As part of a plea deal, Aaron Freedman, 41, admitted to arranging the sale, shipment and false paper trails of $35 million in ancient carvings and statues swiped from temples in India and other countries.
"The madness has to stop," said Manhattan Assistant District Attorney Matthew Bogdanos. "The pillaging of the patrimony of a nation must stop."
Freedman worked at the now shuttered Madison Avenue gallery Art of the Past for twenty years and helped Subhash Kapoor, 64, create fake ownership histories and peddle the valuable idols to leading museums and private collectors all over the world.
Kapoor was arrested in Germany and extradited to India in 2012 to face charges of trafficking in sacred idols stolen from religious sites.
A few weeks later, federal agents seized over $100 million dollars worth of rare sculptures from Kapoor's gallery and four Manhattan storage sites.
Freedman admitted he helped Kapoor steal and hide a $15 million sandstone statue stolen from India of the goddess Yakshi gracefully standing beside a tree.
One of the statues linked to Subhash Kapoor.Photo: Robert Miller
The Princeton NJ resident also confessed to selling and shipping a $5 million statue of the Hindu deity Shiva to the National Gallery of Australia in 2007.
The wheelchair bound art crook told Manhattan Supreme Court Justice Charles Solomon that he's suffering from the advanced stages of multiple sclerosis.
"After the onset of my disease, obtaining employment at a reputable gallery or auction house was virtually impossible," he said.
Freedman is cooperating with investigators in their case against Kapoor as he awaits extradition to New York to face possession of stolen property charges.
Bogdanos urged Solomon to accept the plea and to release Freedman on his own recognizance.
"We take these crimes very seriously, and as the office manager for Mr. Kapoor, he was the one who made much of it happen," he said. "On the other hand, one of the things I'm struck by with Mr. Freedman is I believe, he is sincerely and genuinely remorseful and repentant."

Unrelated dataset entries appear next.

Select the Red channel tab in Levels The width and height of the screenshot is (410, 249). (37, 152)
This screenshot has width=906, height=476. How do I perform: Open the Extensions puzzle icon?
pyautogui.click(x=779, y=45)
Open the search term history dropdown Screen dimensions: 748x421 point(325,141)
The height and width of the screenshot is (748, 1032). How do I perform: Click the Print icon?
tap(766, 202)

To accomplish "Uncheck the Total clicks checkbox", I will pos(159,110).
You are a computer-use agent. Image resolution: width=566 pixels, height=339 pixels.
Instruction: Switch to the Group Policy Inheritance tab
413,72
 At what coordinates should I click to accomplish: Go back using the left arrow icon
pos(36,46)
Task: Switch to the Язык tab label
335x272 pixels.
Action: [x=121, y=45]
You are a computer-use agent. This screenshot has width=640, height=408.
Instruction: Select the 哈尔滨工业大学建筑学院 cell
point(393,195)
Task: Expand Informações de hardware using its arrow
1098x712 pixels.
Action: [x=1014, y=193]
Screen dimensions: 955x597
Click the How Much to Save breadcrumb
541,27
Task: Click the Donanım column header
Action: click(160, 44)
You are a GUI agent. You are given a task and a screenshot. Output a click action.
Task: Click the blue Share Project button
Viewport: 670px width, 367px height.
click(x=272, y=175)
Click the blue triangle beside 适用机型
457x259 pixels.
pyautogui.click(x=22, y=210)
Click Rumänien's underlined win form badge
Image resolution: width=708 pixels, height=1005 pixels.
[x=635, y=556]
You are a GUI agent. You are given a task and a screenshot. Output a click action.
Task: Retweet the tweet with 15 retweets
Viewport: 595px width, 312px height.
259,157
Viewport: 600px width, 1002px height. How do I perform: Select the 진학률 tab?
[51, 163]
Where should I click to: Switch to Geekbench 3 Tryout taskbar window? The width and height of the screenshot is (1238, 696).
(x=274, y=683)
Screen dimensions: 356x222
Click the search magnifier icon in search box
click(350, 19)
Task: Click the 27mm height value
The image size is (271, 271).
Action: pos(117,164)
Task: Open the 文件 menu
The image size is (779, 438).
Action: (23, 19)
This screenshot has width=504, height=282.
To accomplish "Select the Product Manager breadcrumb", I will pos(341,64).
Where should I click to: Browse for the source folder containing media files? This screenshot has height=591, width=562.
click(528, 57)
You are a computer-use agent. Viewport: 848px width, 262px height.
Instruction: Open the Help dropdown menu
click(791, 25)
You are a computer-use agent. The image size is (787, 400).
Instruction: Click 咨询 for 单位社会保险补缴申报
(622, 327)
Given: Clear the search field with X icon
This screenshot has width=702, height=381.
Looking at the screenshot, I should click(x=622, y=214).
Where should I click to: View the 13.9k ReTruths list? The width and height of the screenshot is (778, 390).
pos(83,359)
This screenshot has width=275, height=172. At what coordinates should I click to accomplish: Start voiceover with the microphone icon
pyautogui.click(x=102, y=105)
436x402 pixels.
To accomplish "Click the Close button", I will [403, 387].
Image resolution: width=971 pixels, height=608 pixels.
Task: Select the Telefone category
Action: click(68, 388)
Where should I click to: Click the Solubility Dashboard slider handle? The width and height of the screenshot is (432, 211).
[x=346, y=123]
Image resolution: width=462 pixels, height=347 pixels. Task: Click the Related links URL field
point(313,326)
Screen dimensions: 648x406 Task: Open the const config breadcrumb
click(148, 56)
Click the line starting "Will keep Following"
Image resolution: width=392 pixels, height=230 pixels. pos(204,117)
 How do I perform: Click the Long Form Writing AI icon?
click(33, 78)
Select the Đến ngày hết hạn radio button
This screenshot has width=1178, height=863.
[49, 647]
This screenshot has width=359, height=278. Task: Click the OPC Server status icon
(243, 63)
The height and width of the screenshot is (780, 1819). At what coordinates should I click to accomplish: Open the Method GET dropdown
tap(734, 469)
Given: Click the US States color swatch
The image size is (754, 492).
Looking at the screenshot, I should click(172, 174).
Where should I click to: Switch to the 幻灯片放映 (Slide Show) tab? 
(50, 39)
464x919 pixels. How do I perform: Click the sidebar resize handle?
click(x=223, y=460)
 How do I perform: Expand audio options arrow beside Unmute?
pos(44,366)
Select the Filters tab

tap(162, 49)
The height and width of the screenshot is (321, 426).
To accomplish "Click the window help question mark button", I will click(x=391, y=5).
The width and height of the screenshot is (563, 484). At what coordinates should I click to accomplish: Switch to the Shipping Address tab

Solomon is expected to sentence Freedman in February on six counts of conspiracy and possession of stolen property. It's unclear whether he faces prison time.
"Mr freedman is intent on rectifying the serious mistakes that he made and today is the first concrete step," said defense lawyer Paul Bergman.
Over the last decade, Kapoor and Freedman pulled off the massive scheme by allegedly accepting shipments of stolen antiquities packed among knockoffs.
"The paperwork would say they were all fakes. They used those to get them out of India," a source told the Post.